Taxation and Compliance Requirements
India has implemented a rigorous tax regime for cryptocurrencies
- 30% Flat Tax on Profits: All gains from trading or transferring cryptocurrencies are taxed at a flat rate of 30%, regardless of the holding period.
- 1% TDS (Tax Deducted at Source): A 1% TDS is levied on crypto transactions exceeding ₹50,000 annually (₹10,000 in certain cases), aiding in transaction tracking.
- No Loss Offsetting: Losses from crypto trading cannot be offset against other income or carried forward to subsequent years.
- Mandatory Reporting: Investors must report crypto holdings and gains in their Income Tax Returns under the Virtual Digital Assets (VDA) schedule.
- Anti-Money Laundering (AML) Compliance: Crypto platforms must adhere to the Prevention of Money Laundering Act (PMLA) and implement Know Your Customer (KYC) protocols.
What Type of Crypto Transactions are Taxable in India?
Here’s a list of crypto activities that are liable to tax:
1. Selling Crypto for INR (Fiat Currency)
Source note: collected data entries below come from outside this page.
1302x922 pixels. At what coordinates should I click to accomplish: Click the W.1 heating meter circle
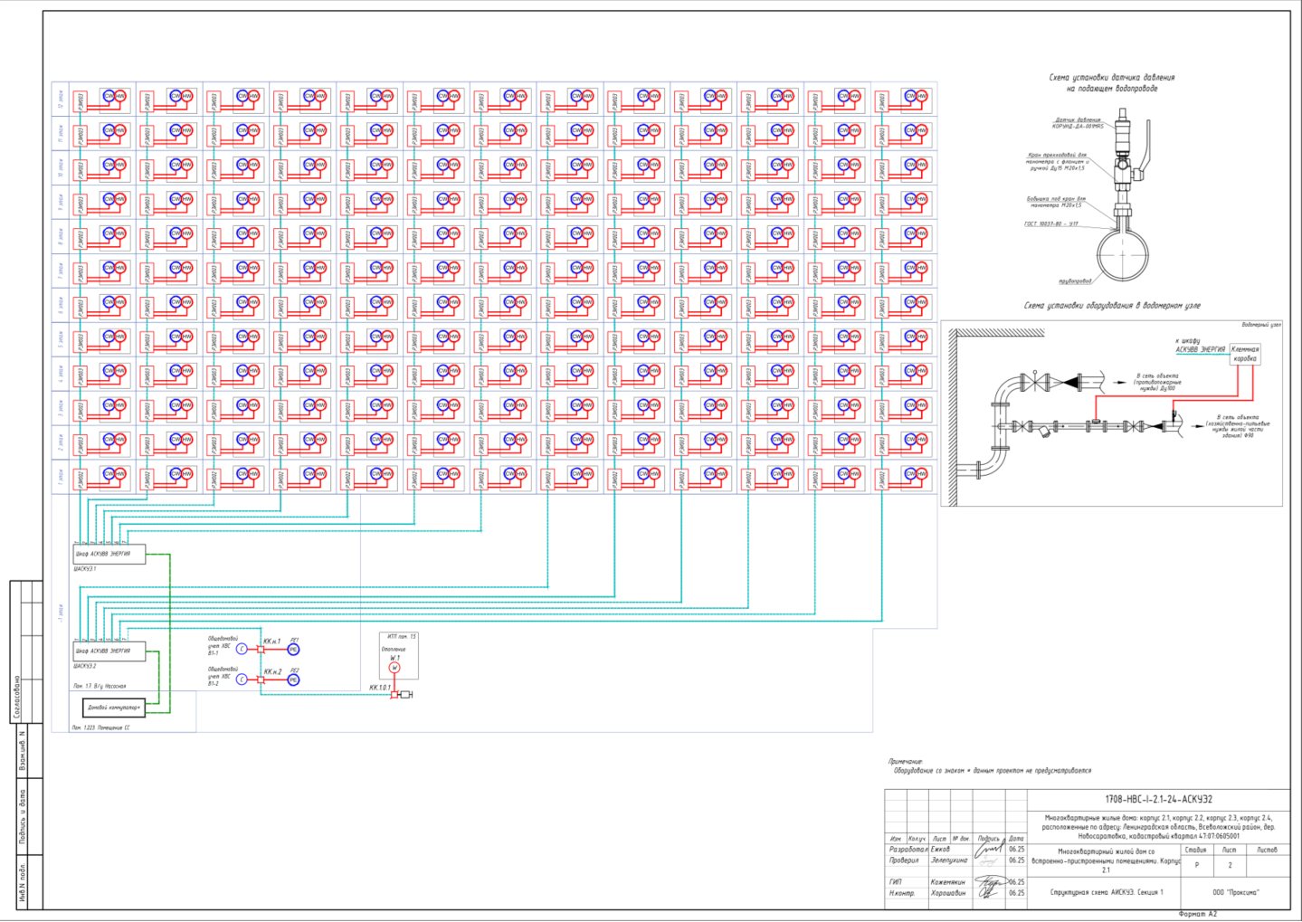tap(394, 668)
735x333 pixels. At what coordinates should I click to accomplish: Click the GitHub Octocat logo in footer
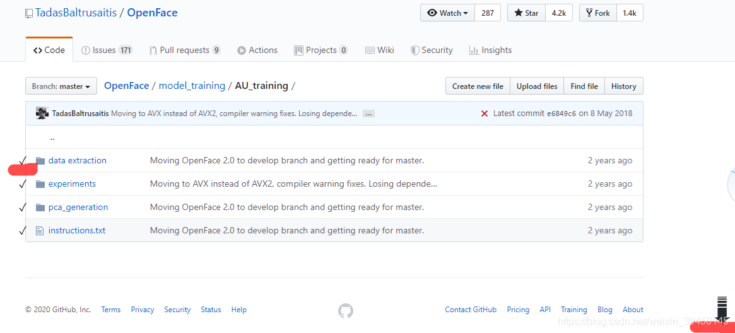pyautogui.click(x=346, y=310)
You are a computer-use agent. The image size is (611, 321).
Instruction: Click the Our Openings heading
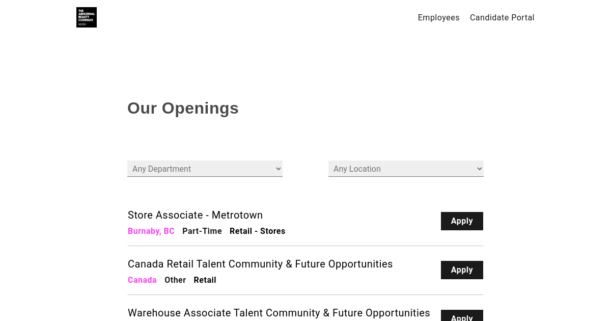(x=183, y=108)
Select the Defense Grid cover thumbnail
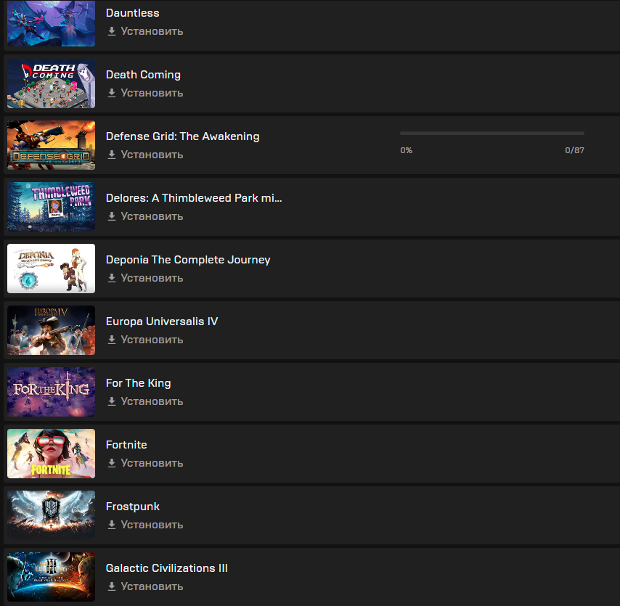 click(x=51, y=145)
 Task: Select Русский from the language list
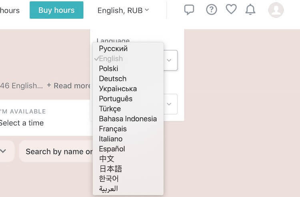[x=113, y=48]
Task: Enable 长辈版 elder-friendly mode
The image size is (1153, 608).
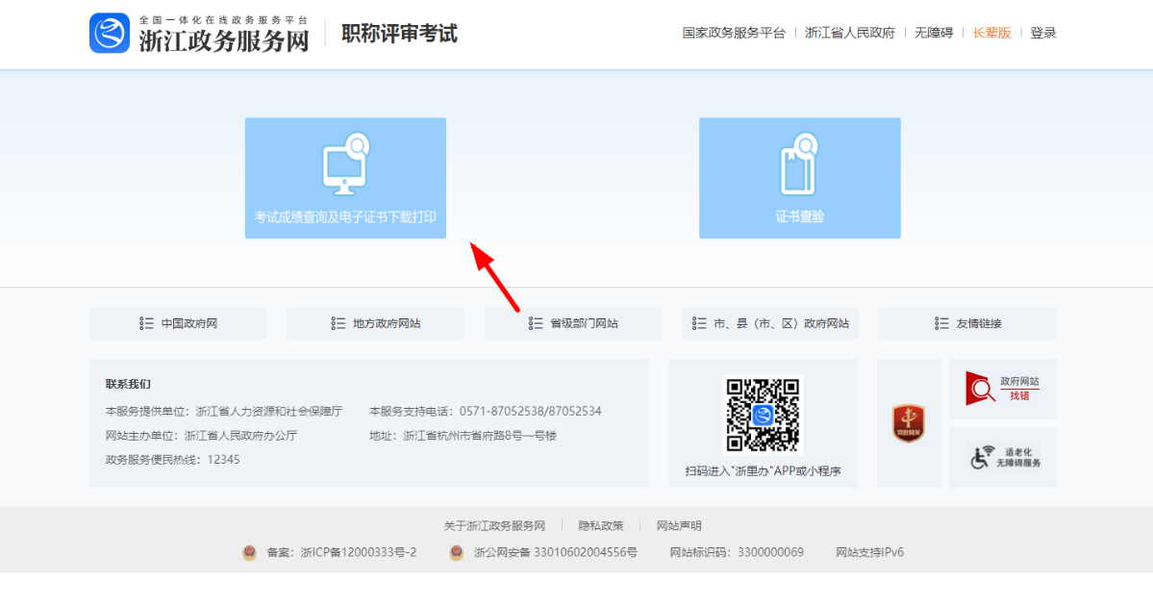Action: (991, 32)
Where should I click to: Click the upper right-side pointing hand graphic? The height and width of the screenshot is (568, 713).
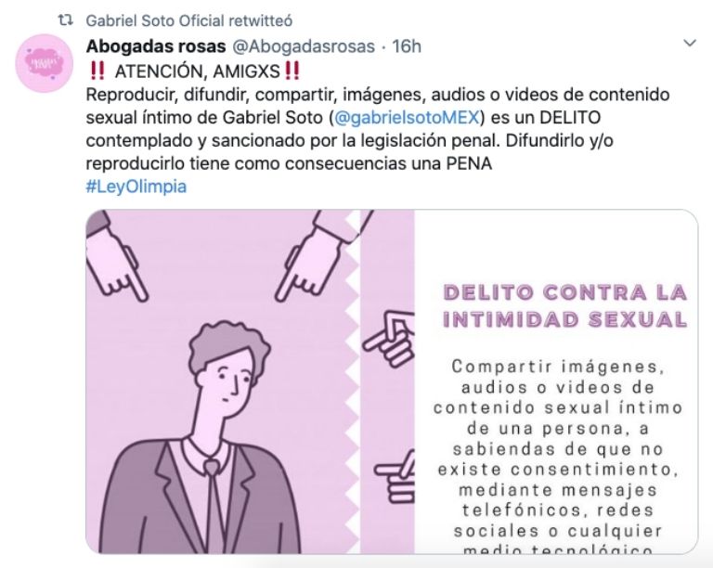tap(389, 339)
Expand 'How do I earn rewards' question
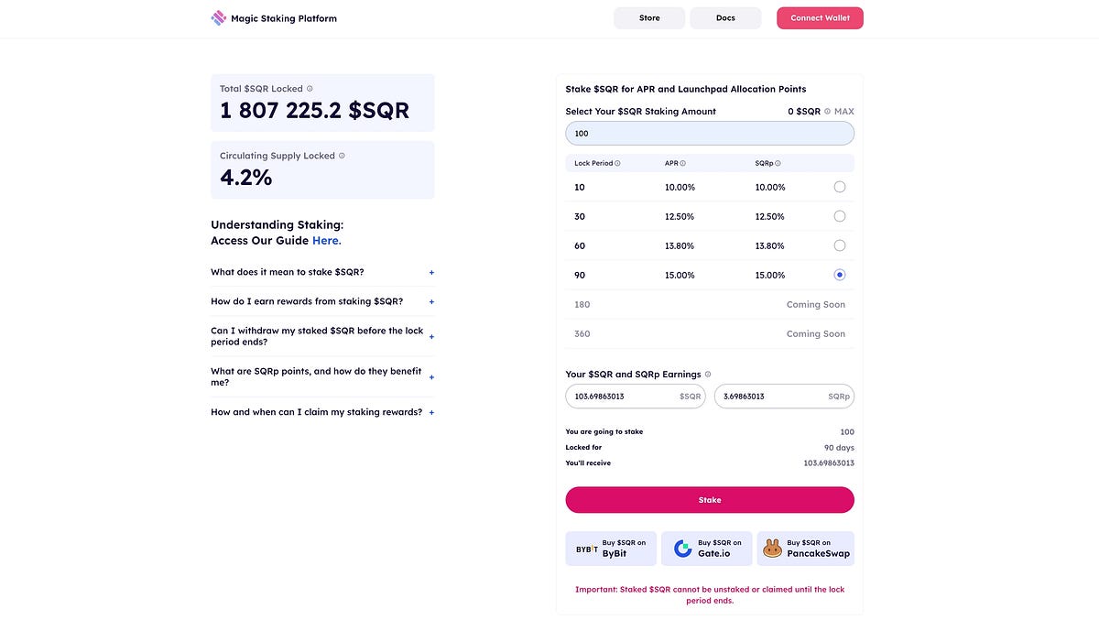This screenshot has width=1099, height=620. pos(431,301)
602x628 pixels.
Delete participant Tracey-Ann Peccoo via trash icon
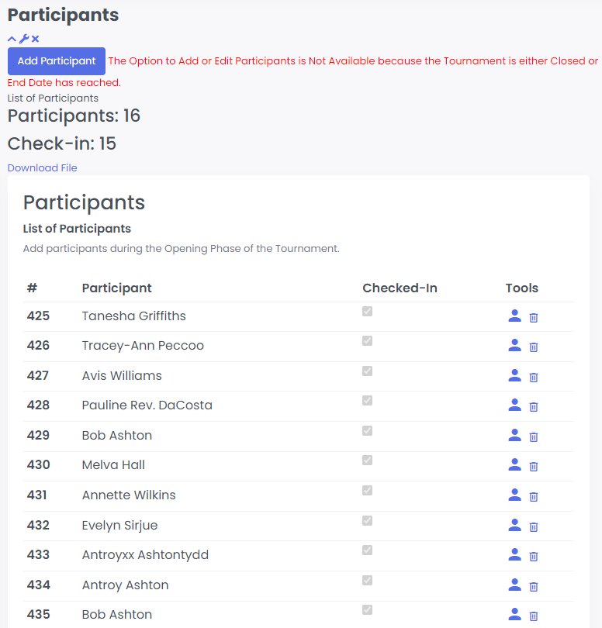click(x=534, y=347)
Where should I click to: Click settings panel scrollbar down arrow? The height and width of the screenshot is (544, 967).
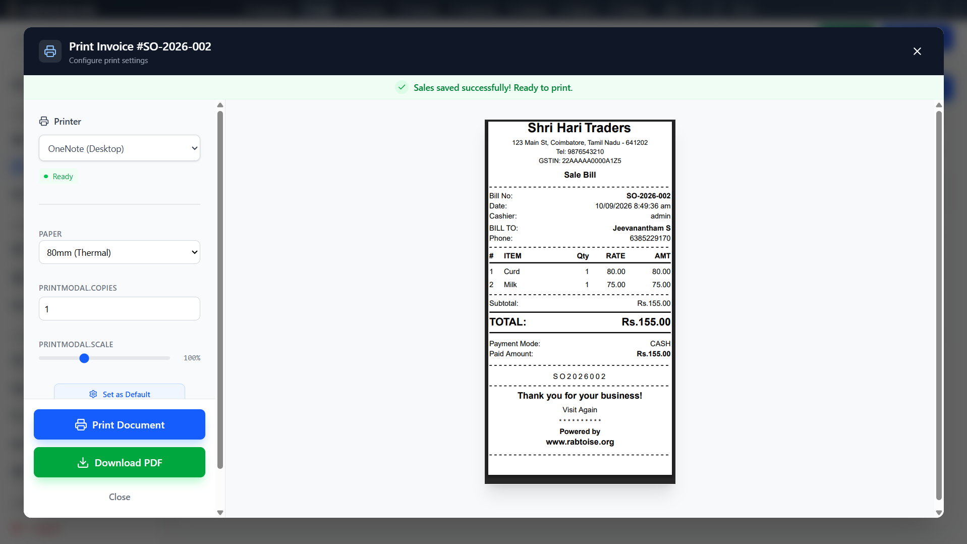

If you sell Bitcoin, Ethereum, or any crypto and receive INR in your bank account — the profits are taxed at 30%.
2. Trading One Crypto for Another
Even if you never convert your crypto to INR, exchanging BTC for ETH (or any pair) is still considered a taxable event.
3. Using Crypto to Buy Goods or Services
If you pay for a product/service with crypto, the difference between the buying price and market value on the day of payment is taxed.
4. Airdrops, Rewards, or Staking Income
Any crypto received for free or as a reward — through airdrops, staking, or referrals — is considered income and is taxed under “Income from Other Sources.”
5. Mining Crypto
Mined crypto is also taxed under “Income from Other Sources” at the market value on the date you receive it.
6. Gifted Crypto is Also Taxable
If you receive crypto as a gift, it’s taxable under ‘Income from Other Sources’ if the value exceeds ₹50,000 (unless received from a relative).
How is Crypto Tax Calculated in India?
There are two types of tax you need to consider:
1. Flat 30% Tax on Gains
- Applies to any profit from transfer of a VDA.
- No deduction allowed except for the cost of acquisition.
- No set-off of losses from other heads of income
2. 1% TDS (Tax Deducted at Source)
- Deducted at the time of each sale transaction.
- Applies if annual transaction volume exceeds ₹50,000 (₹10,000 for some cases like individuals without business income).
Understand the Basics
- If you buy Bitcoin for ₹1,00,000
- And sell it later for ₹1,50,000
- Your profit = ₹50,000
- Tax = 30% of ₹50,000 = ₹15,000
- TDS = 1% of ₹1,50,000 = ₹1,500 (already deducted by exchange)
our net earnings = ₹1,33,500
What If You Made 100s of Transactions?
If you are a regular crypto trader using multiple exchanges and wallets, tracking each trade manually is almost impossible.
This is where crypto bookkeeping software becomes essential.
Crypto bookkeeping means importing, classifying, and verifying all your crypto transactions across platforms. It ensures that: all your gains are correctly calculated, Tax is accurately reported, You avoid mistakes that could trigger penalties
Crypto Bookkeeping Involves:
- Importing Transactions
From exchanges like WazirX, CoinDCX, Binance, and wallets like MetaMask, Ledger. - Automatic Categorization
Software identifies trades, deposits, staking rewards, etc. - Manual Tagging
You may need to label some transactions (like internal transfers or P2P trades). - Reconciliation
Check if the books match your actual wallet holdings at the end of the year. - Generating Reports
Tools give you capital gains, holding, and income reports for ITR filing.
Popular Indian-friendly crypto tax tools: KoinX, TaxNodes, Binocs, ClearTax Crypto
Conclusion
In 2025, crypto is fully legal in India, but it is also tightly taxed and regulated. To stay on the right side of the law:
- Pay 30% tax on your crypto profits
- Ensure 1% TDS is deducted or paid
- Use crypto bookkeeping tools if you have lots of transactions
- File your ITR properly, with reports of every trade
Taking tax compliance lightly could lead to notices, penalties, or even audits from the Income Tax Department.